#### [Passage fourni]
3) Failles du projet

Ce projet n’étant qu’une étape, il laisse plusieurs questions ouvertes qui sont pourtant inquiétantes. Juridiquement, il est connecté à d’autres textes qui ne seront votés que plus tard, constituant un projet de loi sur la famille, ainsi qu’à une suite d’ordonnances portant sur de nombreux points. Certaines questions relatives à la légalisation d’adoption d’enfants provenant de l’étranger sont laissées à l’appréciation des juges. Ainsi il n’a jamais été possible au gouvernement de démontrer que ce projet de loi fermait définitivement la porte aux techniques de procréation médicalement assistées.

#### [Contenu affiché]
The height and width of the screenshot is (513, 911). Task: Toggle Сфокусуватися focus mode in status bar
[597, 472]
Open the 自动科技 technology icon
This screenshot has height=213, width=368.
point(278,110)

#### [Activité]
Prolongez le passage sur les failles du projet de loi en reprenant après sa dernière phrase. La liste n'a aucun lien avec le passage.

#### [Zone de réponse]
4) Psychanalyse et homosexualité

On rencontre l’homosexualité dans la littérature analytique principalement grâce au « Souvenir d’enfance de Léonard de Vinci », texte de Freud autour de l’analyse d’un rêve de Léonard de Vinci, ainsi que dans « Dostoïevski et le parricide ». Othello constitue la figure de l’homosexuel refoulé. Je passe sur le déni de castration, etc.

Le plus notable dans le texte sur Dostoïevski, est l’insistance de Freud sur la construction du surmoi de l’écrivain. Pour autant que l’on accepte la psychanalyse comme théorie, ce que je suis contraint de faire, et que l’on reprenne la topologie freudienne, sans prétendre détenir la vérité dernière sur l’être humain, ce que l’on dit n’est que vraisemblable : donc si l’on suit Freud, le surmoi de Dostoïevski reprend les traits de caractère de son père, d’une implacable sévérité. Il en souffrira toute se vie, et sa liberté en sera entravée. Ceci est un exemple de l’importance pour le psychisme des instances parentales et partant, de leurs identités sociales.

J’en reste là, pour poser la question, de quoi sommes-nous faits ?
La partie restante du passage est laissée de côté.